METHODS: Expression analysis was performed by qRT-PCR. The WST-1 and colony formation assays were used for the assessment of the cell viability. Autophagy was detected by electron microscopy and apoptosis was detected by DAPI staining. Protein expression was determined by western blot analysis.

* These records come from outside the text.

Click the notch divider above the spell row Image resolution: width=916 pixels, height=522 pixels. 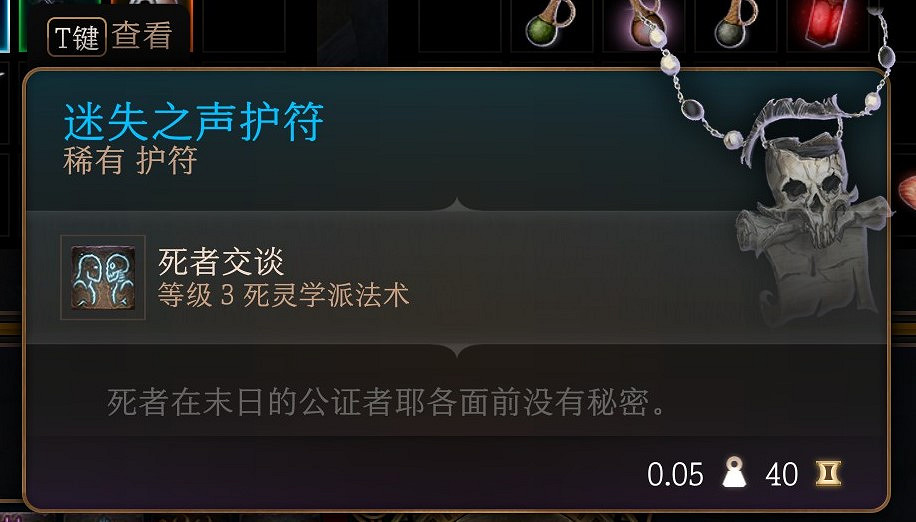[x=457, y=205]
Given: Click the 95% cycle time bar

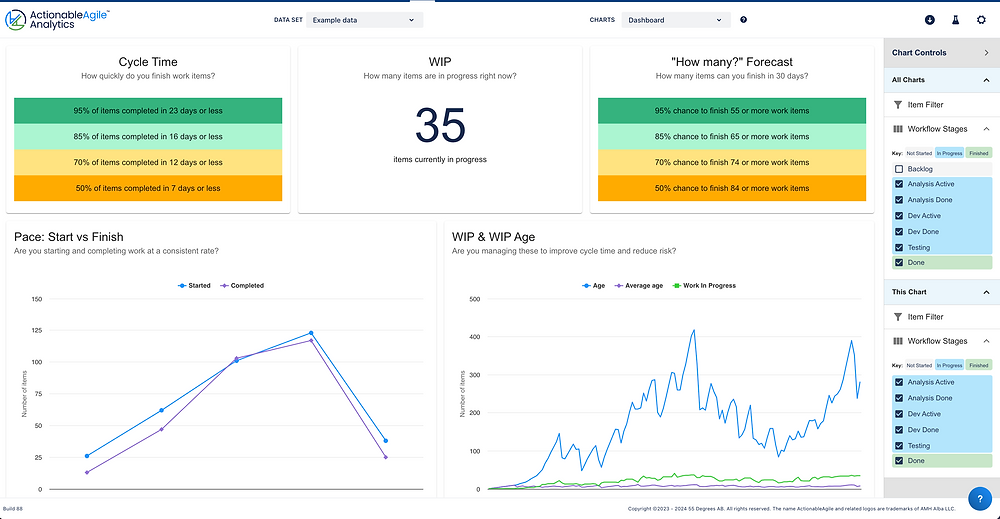Looking at the screenshot, I should [x=148, y=111].
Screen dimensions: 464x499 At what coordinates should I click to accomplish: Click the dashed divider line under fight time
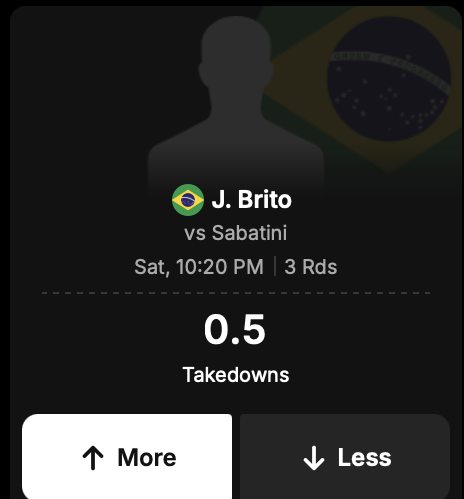pos(236,293)
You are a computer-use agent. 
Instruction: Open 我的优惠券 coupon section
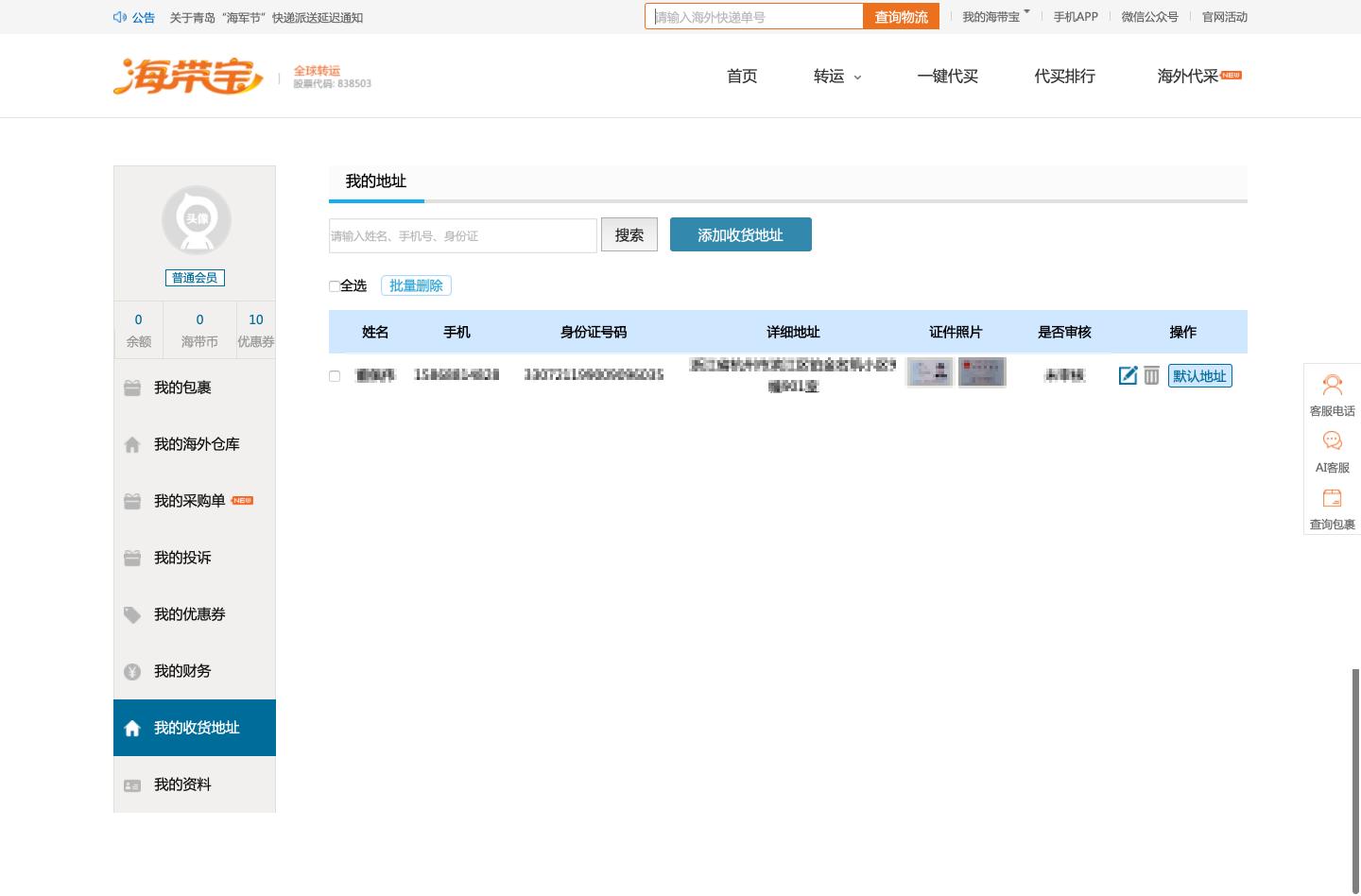click(x=189, y=614)
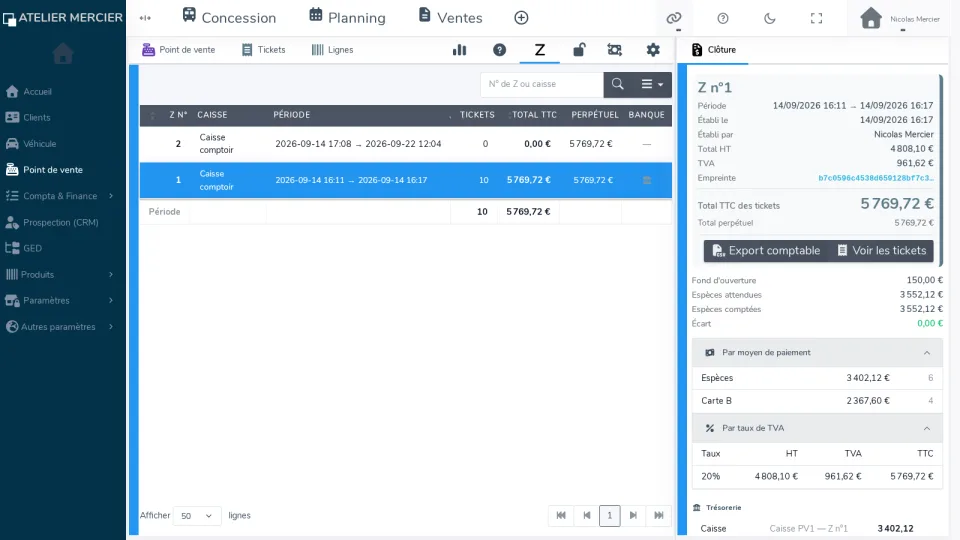This screenshot has width=960, height=540.
Task: Open the cash register banknote icon
Action: 615,50
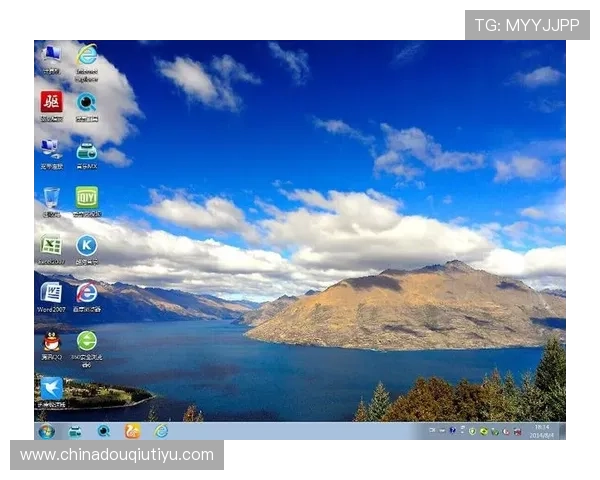Select the blue bird icon on the desktop
This screenshot has height=480, width=600.
click(51, 388)
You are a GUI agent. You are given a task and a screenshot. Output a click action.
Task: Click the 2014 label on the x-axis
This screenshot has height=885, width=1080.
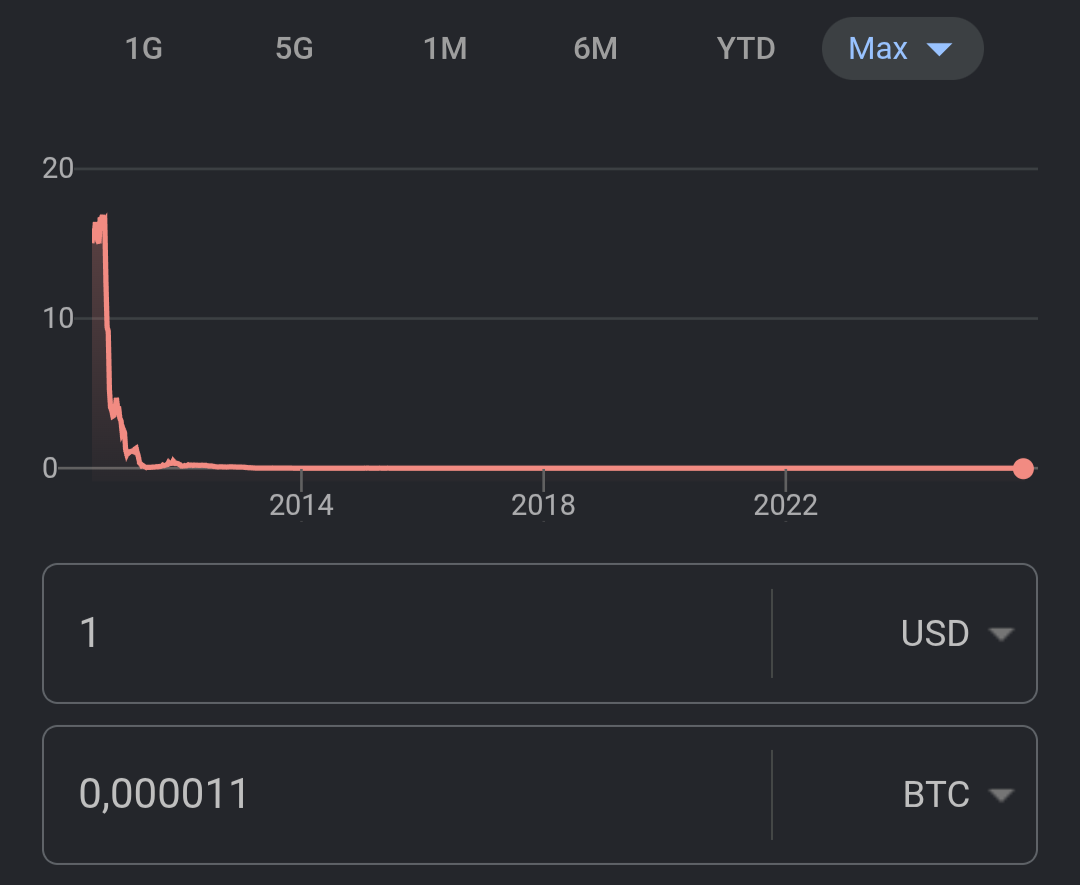click(x=301, y=505)
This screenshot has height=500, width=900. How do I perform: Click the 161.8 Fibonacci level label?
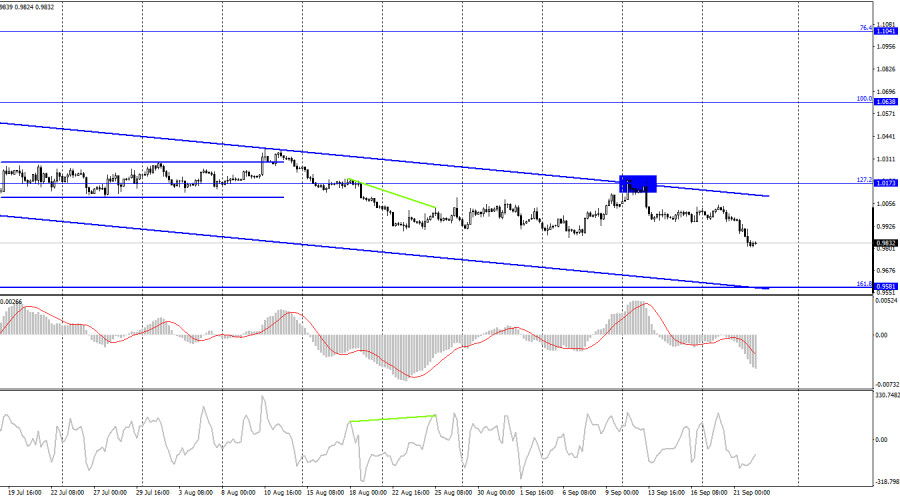click(864, 284)
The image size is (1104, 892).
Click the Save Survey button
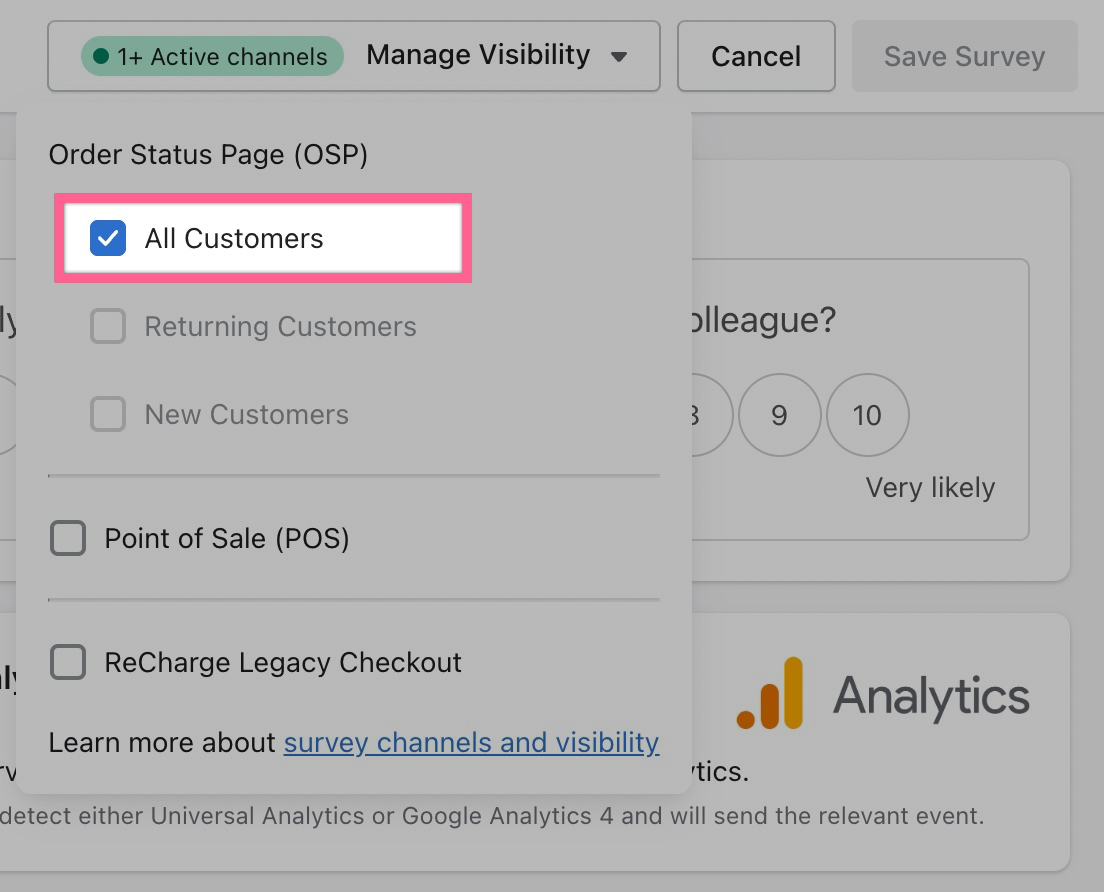point(964,57)
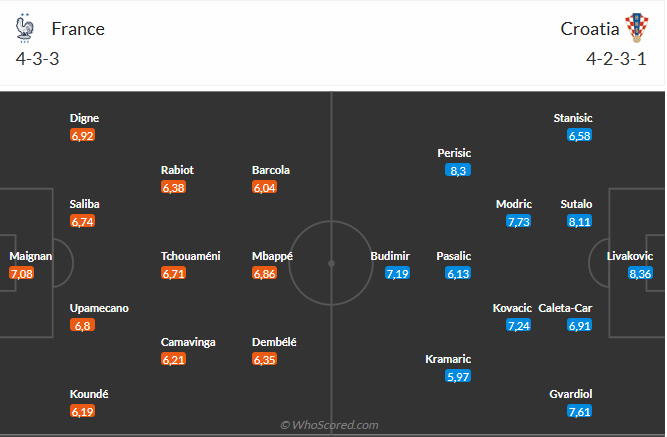Open the France team name link
The image size is (667, 437).
(x=78, y=28)
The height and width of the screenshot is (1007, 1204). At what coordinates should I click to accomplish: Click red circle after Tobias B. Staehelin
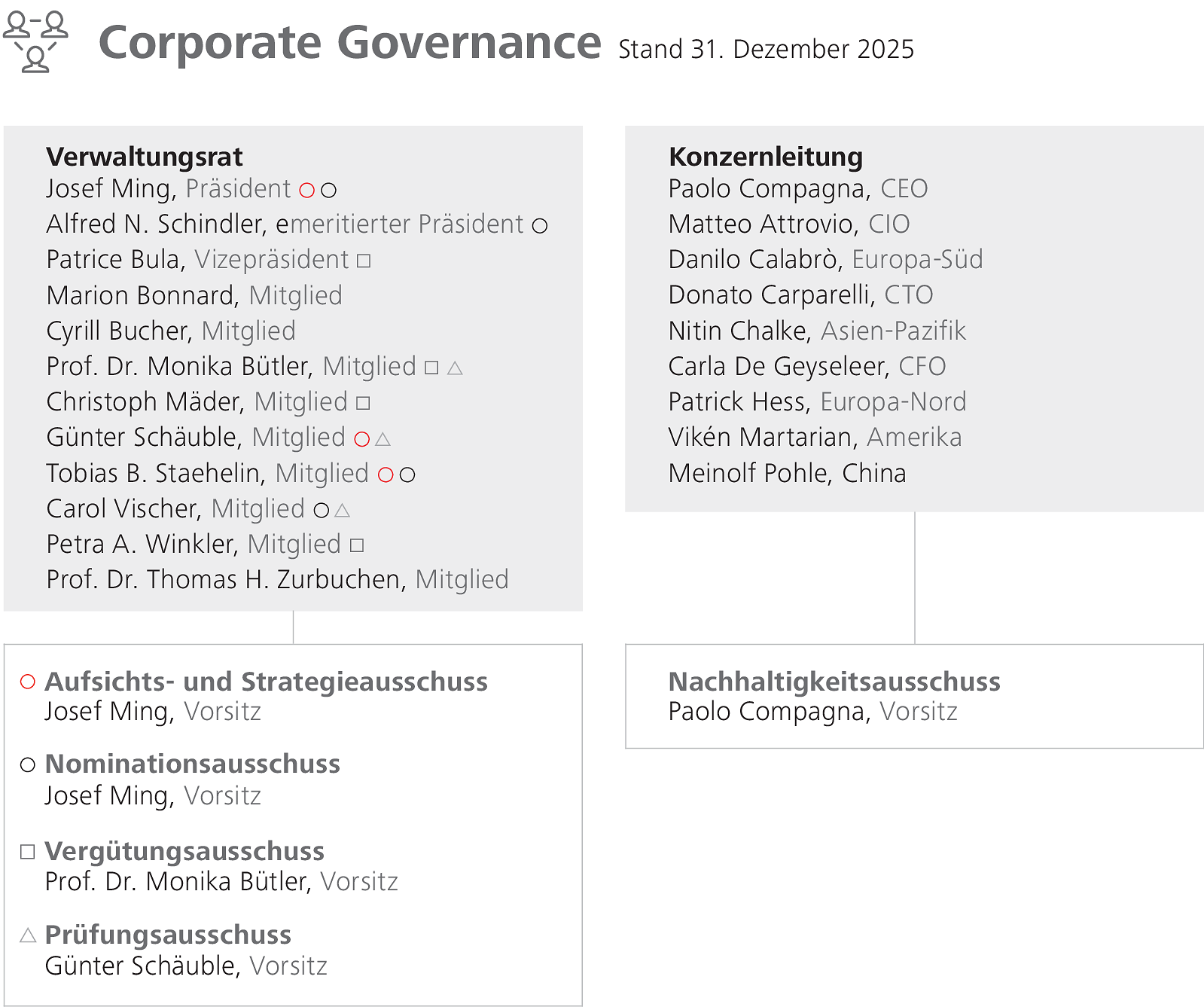pos(386,475)
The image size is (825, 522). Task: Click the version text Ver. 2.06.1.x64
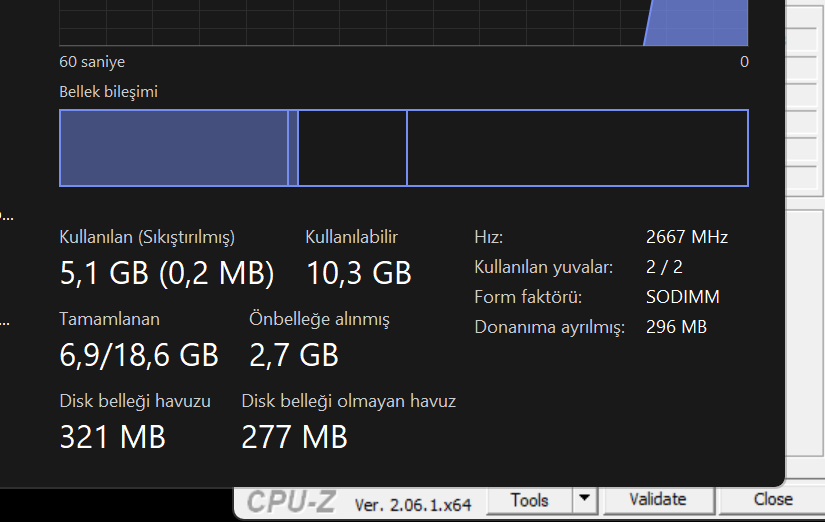coord(413,502)
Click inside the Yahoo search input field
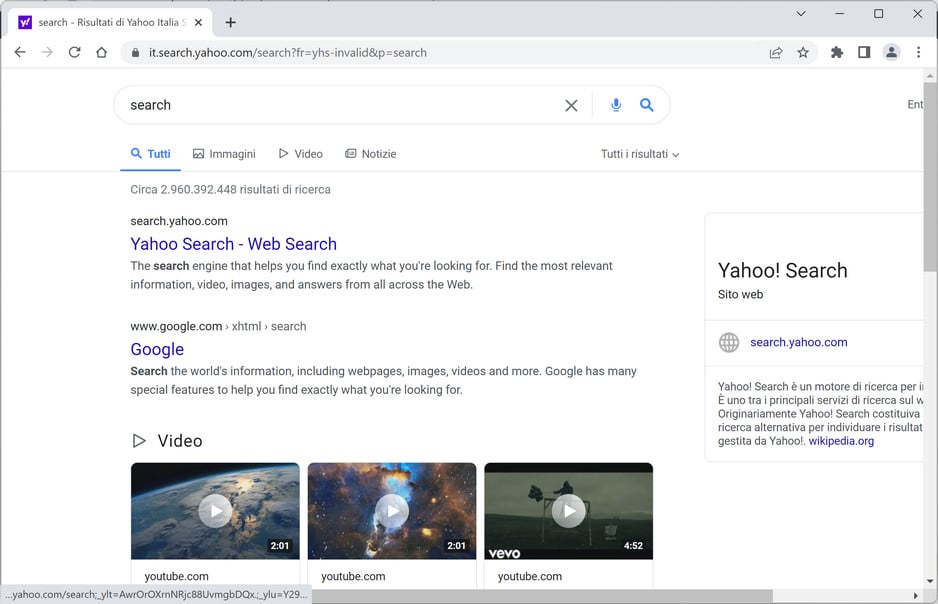 click(340, 105)
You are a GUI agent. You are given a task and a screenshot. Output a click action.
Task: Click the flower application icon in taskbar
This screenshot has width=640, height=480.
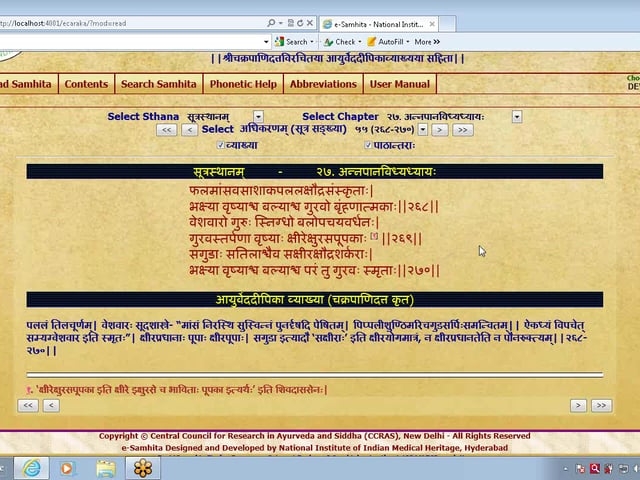(143, 467)
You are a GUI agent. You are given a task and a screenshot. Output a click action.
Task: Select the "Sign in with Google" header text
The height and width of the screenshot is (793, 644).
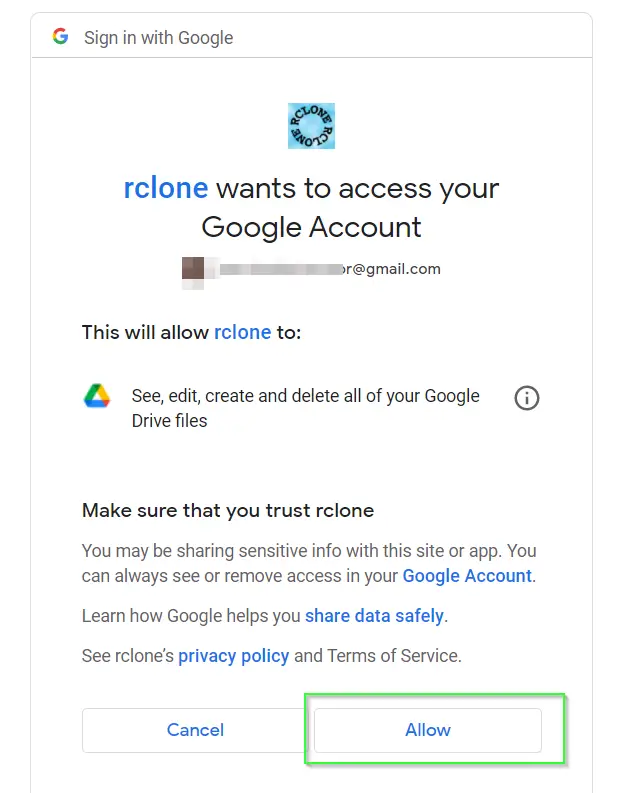point(158,38)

RESULTS: The expression of miR-205 was significantly downregulated in human nasopharyngeal carcinoma cells. Overexpression of miR-205 caused significant inhibition in the proliferation of CNE1 nasopharyngeal carcinoma cells. The miR-205-triggered growth inhibition was found to be mainly due to the induction of autophagy which was associated with increase in LC3B II and decrease in p62 expression. The miR-205 overexpression also caused apoptotic cell death of CNE1 cells which was concomitant with increase in the Bax/Bcl-2 ratio. Additionally, miR-205 enhanced the chemosensitivity of the nasopharyngeal carcinoma cells to cisplatin and suppressed their migration and invasiveness. In silico analysis showed that miR-205 exerts its effects by inhibiting human epidermal growth factor receptor 3 (HER3). The expression of HER3 was found to be significantly upregulated in nasopharyngeal carcinoma cells and overexpression of HER3 could nullify the effects of miR-205 on the proliferation of nasopharyngeal carcinoma cells.
CONCLUSION: miR-205 may exhibit therapeutic implications in the treatment of nasopharyngeal carcinoma.
PMID: 32277654 [PubMed - as supplied by publisher]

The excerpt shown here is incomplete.